Bailey was asleep at her feet in his basket. She’d better feed him and, now the rain had finally stopped, let him out into the garden. She went downstairs to the kitchen, surprised to see that Tom was home and reading the papers.
‘When did you get back?’
‘About an hour and a half ago.’
‘How was the golf?’
‘The golf was great yesterday and I stayed on and had lunch with Frank today. The rain was so bad I decided there was no point rushing back.’

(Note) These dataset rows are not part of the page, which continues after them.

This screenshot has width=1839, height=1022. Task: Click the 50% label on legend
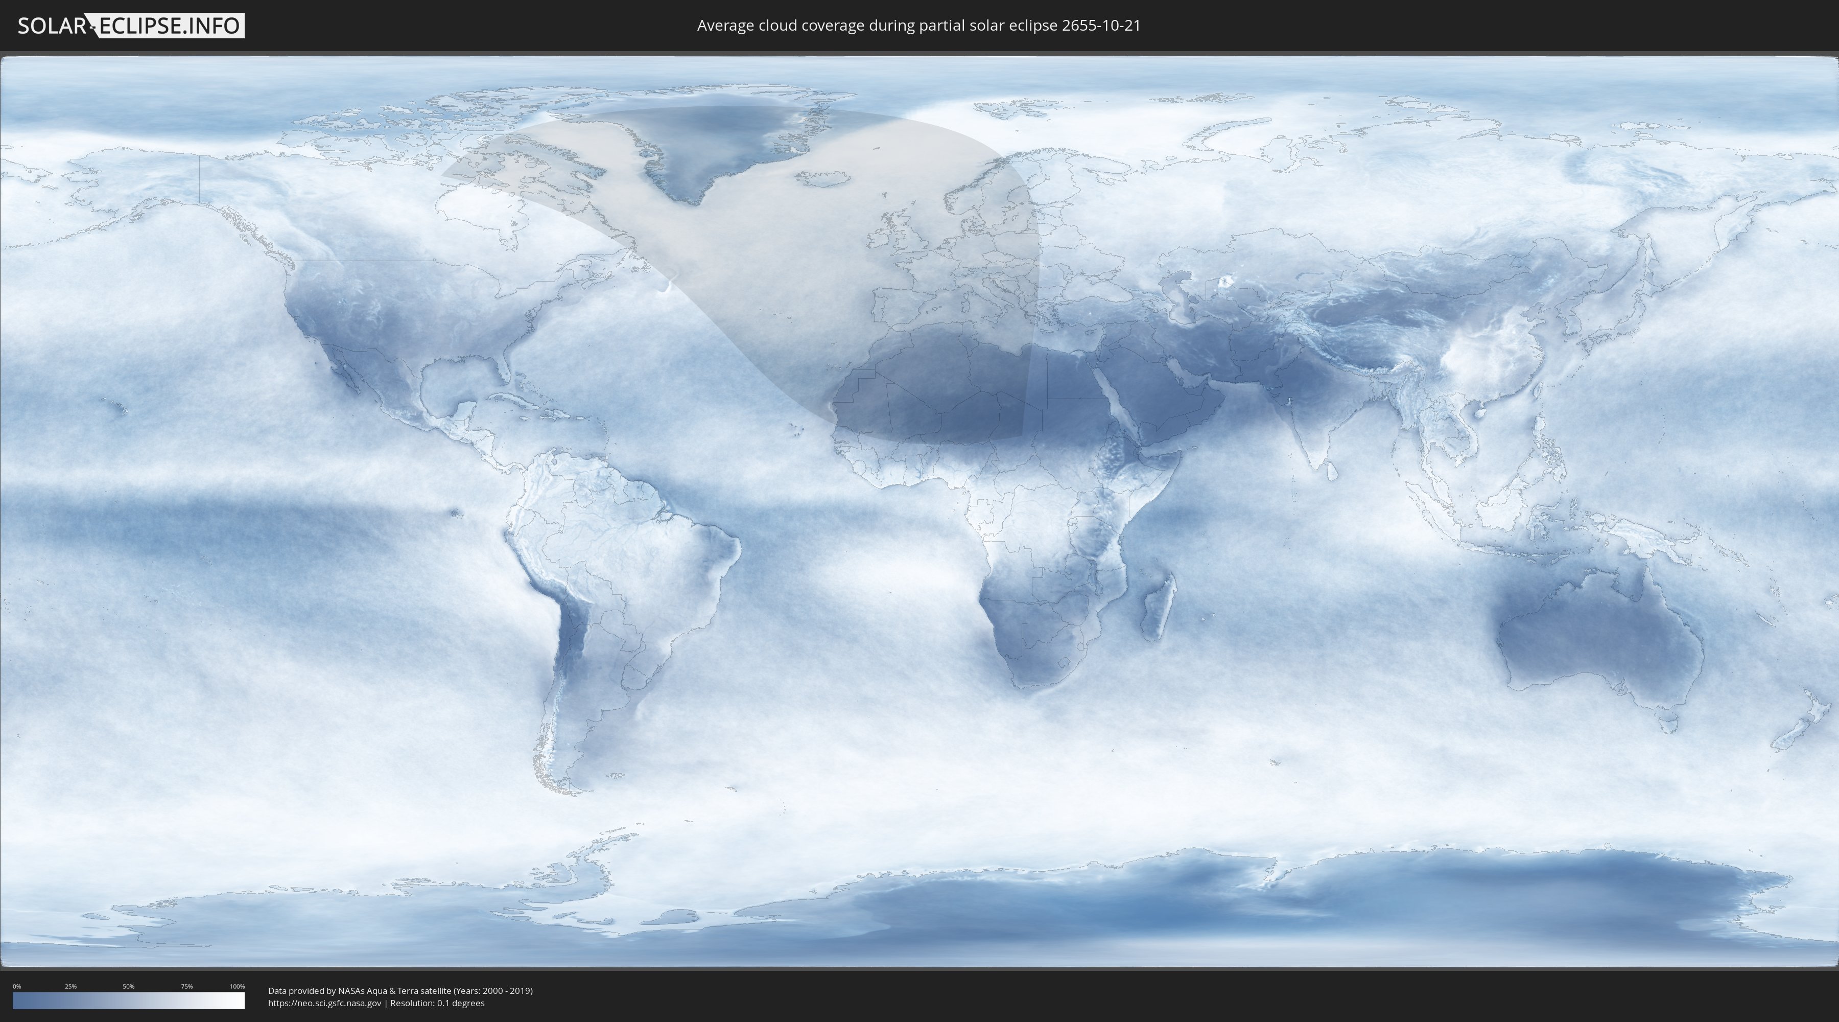click(129, 986)
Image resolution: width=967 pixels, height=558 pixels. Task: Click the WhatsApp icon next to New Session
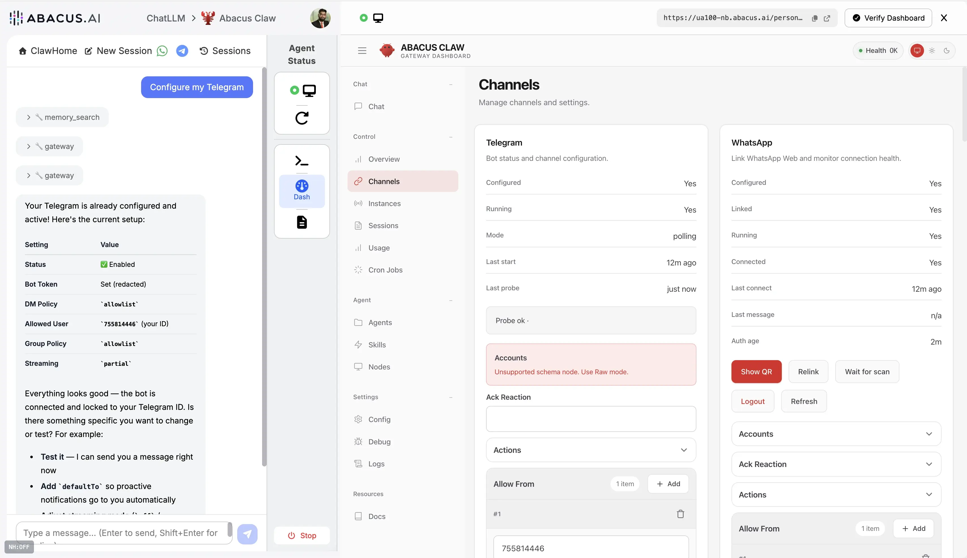click(x=162, y=51)
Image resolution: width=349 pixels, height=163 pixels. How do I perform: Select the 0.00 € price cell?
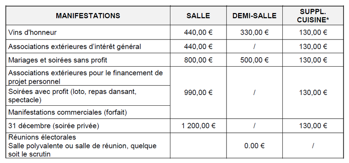click(x=254, y=146)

Nina didn’t know what to say or do. Should she say about meeting Frank last night – confront him and have a massive row? Why would Tom lie to her? What reason could he possibly have to try and pretend he was somewhere he was obviously not?
‘How’s Brenda?’
‘Well I didn’t see her, but she’s fine,’ he said before burying himself in the business section of the
Sunday Times
. She felt like snatching it out of his hands and smacking him round the head with it.

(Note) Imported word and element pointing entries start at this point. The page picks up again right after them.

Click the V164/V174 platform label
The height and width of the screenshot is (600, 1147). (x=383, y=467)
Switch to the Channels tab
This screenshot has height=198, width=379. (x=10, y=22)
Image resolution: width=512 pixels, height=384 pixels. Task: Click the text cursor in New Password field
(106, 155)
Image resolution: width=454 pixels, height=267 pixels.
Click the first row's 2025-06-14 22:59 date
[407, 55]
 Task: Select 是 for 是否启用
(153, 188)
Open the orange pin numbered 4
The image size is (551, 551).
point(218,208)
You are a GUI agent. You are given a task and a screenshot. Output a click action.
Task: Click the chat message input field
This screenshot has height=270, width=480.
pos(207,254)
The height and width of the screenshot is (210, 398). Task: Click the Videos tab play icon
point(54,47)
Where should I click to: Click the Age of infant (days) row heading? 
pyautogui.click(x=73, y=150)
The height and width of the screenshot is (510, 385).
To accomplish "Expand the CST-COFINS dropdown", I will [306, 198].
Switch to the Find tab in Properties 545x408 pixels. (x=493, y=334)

There was definitely something up, and she had no idea what it was. Tom was normally as honest and straightforward as they come; there never had been deceits and lies in their relationship over all the years.
‘Tom, is everything okay?’ she asked, hovering over the table opposite him.
‘It was an awful drive back,’ he said, putting the paper down for a second, ‘so a nice cup of coffee wouldn’t go amiss.’
Honestly, she’d strangle him, she thought, as she put on the kettle. If something was going on with her husband she was determined to find it out.
ERIN WANTED TO
put kate flanagan out of her mind, forget about her, just the way Kate had blanked her from her mind. But she just couldn’t forget about her, however much she tried. It was eating away at her no matter what she did.
She had talked to Marian and to Sheila about it. Marian had made it very clear that, while Kate regretted what she had done in standing her up, she was adamant that she didn’t want to meet her or have any further contact with her.
‘Can’t you get her to change her mind?’ Erin pleaded.
‘I’m sorry, but we have to respect your birth mother’s wishes,’ Marian had said firmly, closing the door to any further discussion about the matter.
‘It’s very hard for you to listen to what she is saying, but you have to learn to accept it,’ advised Sheila when Erin met with her.
To Erin it seemed like her natural mother had given her away for a second time, deliberately walked away from her again. Maybe she should take everyone’s advice and just forget about her and be satisfied with the information she had. But
somehow
she couldn’t accept it. She wasn’t a three-week-old baby, a child, any more and she wasn’t going to give up.